(DOCUMENT PASSAGE begins)

The standard method of ventriculostomy catheter placement is a freehand pass technique using surface anatomical landmarks. This study was undertaken to determine the accuracy of successful ventriculostomy procedures performed at a single institution's intensive care unit (ICU). The authors hypothesized that use of surface anatomical landmarks alone with successful results frequently do not correlate with desirable catheter tip placement.
Retrospective evaluation was performed on the head computed tomography (CT) scans of 97 patients who underwent 98 freehand pass ventriculostomy catheter placements in an ICU setting. Using the postprocedure CT scans of the patients, 3D measurements were made to calculate the accuracy of ventriculostomy catheter placement.
The mean distance (± standard deviation [SD]) from the catheter tip to the Monro foramen was 16 ± 9.6 mm. The mean distance (± SD) from the catheter tip to the center of the bur hole was 87.4 ± 14.0 mm. Regarding accurate catheter tip placement, 56.1% of the catheter tips were in the ipsilateral lateral ventricle, 7.1% were in the contralateral lateral ventricle, 8.2% were in the third ventricle, 6.1% were within the interhemispheric fissure, and 22.4% were within extraventricular spaces.
The accuracy of freehand ventriculostomy catheterization at the authors' institution typically required 2 passes per successful placement, and, when successful, was 1.6 cm from the Monro foramen. More importantly, 22.4% of these catheter tips were in nonventricular spaces. Although many neurosurgeons believe that the current practice of ventriculostomy is good enough, the results of this study show that there is certainly much room for improvement.

(DOCUMENT PASSAGE ends)
(DATASET EXCERPTS begins)

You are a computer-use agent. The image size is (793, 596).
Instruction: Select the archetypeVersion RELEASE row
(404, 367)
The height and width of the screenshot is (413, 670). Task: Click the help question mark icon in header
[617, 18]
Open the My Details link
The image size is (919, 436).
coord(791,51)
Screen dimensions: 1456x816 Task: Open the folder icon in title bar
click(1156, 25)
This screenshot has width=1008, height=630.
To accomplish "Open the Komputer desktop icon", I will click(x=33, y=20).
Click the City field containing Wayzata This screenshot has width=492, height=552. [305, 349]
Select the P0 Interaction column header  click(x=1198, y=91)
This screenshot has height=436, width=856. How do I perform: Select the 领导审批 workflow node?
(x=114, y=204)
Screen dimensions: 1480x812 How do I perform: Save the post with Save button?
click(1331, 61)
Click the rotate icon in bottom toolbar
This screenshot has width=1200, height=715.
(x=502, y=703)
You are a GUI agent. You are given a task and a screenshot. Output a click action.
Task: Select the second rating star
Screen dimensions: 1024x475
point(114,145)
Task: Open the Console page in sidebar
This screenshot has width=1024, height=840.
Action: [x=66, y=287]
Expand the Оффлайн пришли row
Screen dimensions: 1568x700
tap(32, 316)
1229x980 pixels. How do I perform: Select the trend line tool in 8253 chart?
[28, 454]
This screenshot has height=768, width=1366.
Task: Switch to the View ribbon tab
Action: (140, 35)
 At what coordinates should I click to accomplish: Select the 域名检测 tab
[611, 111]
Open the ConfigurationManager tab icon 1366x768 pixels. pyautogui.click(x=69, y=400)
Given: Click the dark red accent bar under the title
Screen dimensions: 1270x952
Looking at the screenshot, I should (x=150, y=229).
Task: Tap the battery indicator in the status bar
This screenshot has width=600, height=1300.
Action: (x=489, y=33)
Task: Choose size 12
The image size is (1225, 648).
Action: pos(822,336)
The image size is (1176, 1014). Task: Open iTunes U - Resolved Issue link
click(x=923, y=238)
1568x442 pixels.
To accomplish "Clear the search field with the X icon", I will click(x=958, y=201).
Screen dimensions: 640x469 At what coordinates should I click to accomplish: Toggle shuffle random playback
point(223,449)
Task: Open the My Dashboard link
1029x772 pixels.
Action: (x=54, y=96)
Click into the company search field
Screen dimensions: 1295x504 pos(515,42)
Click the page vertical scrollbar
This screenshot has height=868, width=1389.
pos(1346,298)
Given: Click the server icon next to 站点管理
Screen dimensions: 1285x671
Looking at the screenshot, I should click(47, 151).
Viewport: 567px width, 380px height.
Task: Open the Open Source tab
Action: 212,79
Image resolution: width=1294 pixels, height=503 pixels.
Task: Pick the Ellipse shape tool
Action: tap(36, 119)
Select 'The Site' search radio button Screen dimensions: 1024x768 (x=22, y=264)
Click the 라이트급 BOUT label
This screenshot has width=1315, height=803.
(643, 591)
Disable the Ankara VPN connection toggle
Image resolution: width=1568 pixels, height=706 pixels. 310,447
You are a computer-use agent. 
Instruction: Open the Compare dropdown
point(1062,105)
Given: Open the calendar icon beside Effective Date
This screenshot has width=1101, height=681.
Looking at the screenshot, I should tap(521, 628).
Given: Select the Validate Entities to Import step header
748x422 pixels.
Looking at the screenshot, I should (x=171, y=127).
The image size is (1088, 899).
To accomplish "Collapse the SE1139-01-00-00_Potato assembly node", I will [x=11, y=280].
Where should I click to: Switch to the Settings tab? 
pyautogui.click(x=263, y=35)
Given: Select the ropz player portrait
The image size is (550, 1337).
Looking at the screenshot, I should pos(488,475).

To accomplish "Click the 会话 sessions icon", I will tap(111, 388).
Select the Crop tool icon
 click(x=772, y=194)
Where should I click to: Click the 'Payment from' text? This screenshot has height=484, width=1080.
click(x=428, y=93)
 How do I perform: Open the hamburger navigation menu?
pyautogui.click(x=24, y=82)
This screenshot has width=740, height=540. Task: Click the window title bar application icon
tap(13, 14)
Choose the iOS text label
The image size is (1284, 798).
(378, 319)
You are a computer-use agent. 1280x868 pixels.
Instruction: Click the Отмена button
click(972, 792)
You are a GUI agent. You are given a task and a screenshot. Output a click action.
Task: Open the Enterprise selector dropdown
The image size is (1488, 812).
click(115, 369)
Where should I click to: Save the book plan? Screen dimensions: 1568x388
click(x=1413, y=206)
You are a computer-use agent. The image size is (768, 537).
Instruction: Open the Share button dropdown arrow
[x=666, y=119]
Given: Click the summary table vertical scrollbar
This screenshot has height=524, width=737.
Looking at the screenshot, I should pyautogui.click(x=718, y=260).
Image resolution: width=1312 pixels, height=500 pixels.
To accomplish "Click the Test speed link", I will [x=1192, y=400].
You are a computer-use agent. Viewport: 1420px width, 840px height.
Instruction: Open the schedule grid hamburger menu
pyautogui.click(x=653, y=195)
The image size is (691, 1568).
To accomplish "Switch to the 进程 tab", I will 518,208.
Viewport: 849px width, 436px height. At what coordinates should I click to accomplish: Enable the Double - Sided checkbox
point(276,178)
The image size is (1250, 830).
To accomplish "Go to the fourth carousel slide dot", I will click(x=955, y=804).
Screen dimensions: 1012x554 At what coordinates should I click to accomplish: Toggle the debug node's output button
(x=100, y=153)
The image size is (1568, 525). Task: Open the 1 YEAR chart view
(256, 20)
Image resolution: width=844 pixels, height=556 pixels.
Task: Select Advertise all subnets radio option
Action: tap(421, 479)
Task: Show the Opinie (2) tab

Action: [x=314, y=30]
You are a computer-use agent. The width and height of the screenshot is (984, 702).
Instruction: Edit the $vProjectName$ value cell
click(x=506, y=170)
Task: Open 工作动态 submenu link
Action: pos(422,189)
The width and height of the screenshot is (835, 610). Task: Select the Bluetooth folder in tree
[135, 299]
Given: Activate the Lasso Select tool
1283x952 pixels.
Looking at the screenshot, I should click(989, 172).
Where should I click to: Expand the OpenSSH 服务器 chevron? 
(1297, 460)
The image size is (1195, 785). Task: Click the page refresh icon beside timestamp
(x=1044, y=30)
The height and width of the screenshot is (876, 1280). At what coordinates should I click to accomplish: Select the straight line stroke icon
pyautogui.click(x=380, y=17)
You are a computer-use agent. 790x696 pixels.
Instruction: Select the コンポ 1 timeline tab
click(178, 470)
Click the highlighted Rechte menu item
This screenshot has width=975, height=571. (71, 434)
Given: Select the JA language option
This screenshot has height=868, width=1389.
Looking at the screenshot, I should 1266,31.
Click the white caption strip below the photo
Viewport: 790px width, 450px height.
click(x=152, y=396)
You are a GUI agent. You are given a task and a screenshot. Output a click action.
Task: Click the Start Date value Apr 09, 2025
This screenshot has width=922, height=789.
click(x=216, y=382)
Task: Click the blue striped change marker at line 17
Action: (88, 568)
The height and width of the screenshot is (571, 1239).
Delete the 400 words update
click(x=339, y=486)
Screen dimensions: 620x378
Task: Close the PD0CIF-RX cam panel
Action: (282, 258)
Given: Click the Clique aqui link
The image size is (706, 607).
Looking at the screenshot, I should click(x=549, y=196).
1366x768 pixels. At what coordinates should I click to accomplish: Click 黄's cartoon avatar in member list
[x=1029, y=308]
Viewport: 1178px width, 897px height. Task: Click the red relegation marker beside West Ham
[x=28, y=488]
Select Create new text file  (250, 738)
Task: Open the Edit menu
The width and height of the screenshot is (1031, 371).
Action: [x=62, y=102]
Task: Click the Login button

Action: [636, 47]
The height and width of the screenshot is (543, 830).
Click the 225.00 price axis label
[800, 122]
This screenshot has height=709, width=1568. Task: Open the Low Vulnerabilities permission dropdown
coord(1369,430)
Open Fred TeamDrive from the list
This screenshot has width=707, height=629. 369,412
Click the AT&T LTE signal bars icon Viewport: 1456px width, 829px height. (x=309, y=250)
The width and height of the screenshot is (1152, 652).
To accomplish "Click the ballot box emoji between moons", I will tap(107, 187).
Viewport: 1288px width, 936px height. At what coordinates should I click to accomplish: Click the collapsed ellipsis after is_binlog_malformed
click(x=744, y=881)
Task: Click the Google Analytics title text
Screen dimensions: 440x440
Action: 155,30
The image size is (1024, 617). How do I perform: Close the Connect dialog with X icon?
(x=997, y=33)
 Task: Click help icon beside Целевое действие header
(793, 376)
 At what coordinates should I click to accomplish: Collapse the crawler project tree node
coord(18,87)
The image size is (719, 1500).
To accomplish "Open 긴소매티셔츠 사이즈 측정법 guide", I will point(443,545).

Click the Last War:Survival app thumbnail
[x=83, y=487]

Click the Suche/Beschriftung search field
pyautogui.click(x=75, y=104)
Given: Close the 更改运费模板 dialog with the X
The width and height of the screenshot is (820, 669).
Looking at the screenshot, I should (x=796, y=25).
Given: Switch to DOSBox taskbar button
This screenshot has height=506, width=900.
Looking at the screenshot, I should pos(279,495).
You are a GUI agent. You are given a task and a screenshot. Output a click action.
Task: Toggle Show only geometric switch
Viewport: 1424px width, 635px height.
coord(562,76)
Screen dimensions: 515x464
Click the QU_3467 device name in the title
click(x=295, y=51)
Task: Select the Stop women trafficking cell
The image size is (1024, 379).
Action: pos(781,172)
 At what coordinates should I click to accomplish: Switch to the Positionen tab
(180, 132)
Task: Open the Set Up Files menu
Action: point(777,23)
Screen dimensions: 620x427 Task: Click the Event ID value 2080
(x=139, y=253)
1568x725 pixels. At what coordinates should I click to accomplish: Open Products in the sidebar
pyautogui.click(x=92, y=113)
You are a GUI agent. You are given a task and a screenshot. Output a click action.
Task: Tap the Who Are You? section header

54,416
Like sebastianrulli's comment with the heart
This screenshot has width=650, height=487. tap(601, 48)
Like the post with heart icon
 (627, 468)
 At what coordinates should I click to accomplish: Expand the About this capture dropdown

(DATASET EXCERPTS ends)

## [TASK STATEMENT]
Reproduce the passage of the ventriculostomy study starting at "The accuracy of freehand" and ending at "room for improvement.", substituting "clinicians" for "neurosurgeons". The records have no connection to the text.

## [OUTPUT]
The accuracy of freehand ventriculostomy catheterization at the authors' institution typically required 2 passes per successful placement, and, when successful, was 1.6 cm from the Monro foramen. More importantly, 22.4% of these catheter tips were in nonventricular spaces. Although many clinicians believe that the current practice of ventriculostomy is good enough, the results of this study show that there is certainly much room for improvement.